Este es tanto un modelo de negocios probado como un contrato de colaboración

Por: Ignacio Monge Dobles 10 octubre, 2015

En atención de las recientes salidas de cierto sector de franquicias en el país, resulta conveniente resaltar algunos aspectos, características y consecuencias legales prácticas de este modelo de negocios, para evitar interpretaciones que difícilmente se ajustan a la realidad.

El franchising no es un tema novedoso, pues ha regido en el derecho anglosajón desde finales del siglo XIX. Las características jurídicas de la franquicia consisten en su bilateralidad, onerosidad, consensualidad y no formalidad.

Se trata de un contrato de colaboración económica empresarial y un modelo de negocios probado, por medio del cual el franquiciante transfiere al franquiciado el “saber hacer” y la licencia de uso limitada de una marca o un nombre para su explotación en un territorio, siguiendo ciertos estándares y a cambio de una retribución económica a favor del franquiciante conocida como “royalty”.

No toda ocurrencia es franquiciable, pues el negocio debe contener conocimientos técnicos, exitosos y originales; y que han sido constantemente desarrollados y probados por la experiencia y el ruedo de muchos años del franquiciante.

No toda ocurrencia es franquiciable, pues el negocio debe contener conocimientos técnicos, exitosos y originales; y que han sido desarrollados y probados por la experiencia y el ruedo de muchos años del franquiciante.

El contrato de franquicia es atípico; es decir, si bien es válido y reconocido, actualmente no se encuentra regulado en nuestra legislación como en otros ordenamientos extranjeros.

Es totalmente falso afirmar que el contrato de franquicia es un contrato de adhesión, pues en la práctica las partes negocian libremente sus términos económicos y legales.

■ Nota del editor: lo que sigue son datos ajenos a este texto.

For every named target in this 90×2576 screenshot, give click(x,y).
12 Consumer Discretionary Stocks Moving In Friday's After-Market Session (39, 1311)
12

Sería muy extraño y hasta sospechoso que un franquiciado se coma una buena inversión sin estar claro de sus condiciones y consecuencias. Es a partir de esta negociación que se activa el principio de obligatoriedad e irrevocabilidad contractual, en el sentido que las partes están obligadas a ejecutar lo que prometieron en el convenio.

Esa es la esencia misma del contrato como fuente de obligaciones recíprocas.

Respecto a la terminación de la relación comercial con o sin responsabilidad, esto se regula en el contrato, inclusive con mecanismos procesales y de conciliación previa, lo cual es de entero conocimiento de las partes.

La utilidad del franchising no está en su extinción, pues nadie contrata pensando a priori en que la relación va a terminar en malos términos.

También la jurisprudencia ha confirmado que la equidad, la buena fe y la colaboración son requisitos esenciales en cualquier actividad para permitir a las partes cumplir mutuamente con sus respectivas obligaciones.

Si alguna de las partes se aleja de ese norte, puede considerarse como una falta grave que amerite su aniquilamiento definitivo con las consecuencias económicas, sociales y legales.

Sin duda tenemos que dejar atrás el pensamiento del pobrecito y las partes débiles en estos modelos. Quien quiera entrar a jugar en grandes ligas deberá asumir sus compromisos con total y absoluta seriedad.

Un Estado paternalista tampoco sirve a este modelo. Más allá de un apoyo moral, la práctica reclama a todas luces verdaderos incentivos para lograr sacar a flote la actividad de todos los pequeños y grandes emprendedores.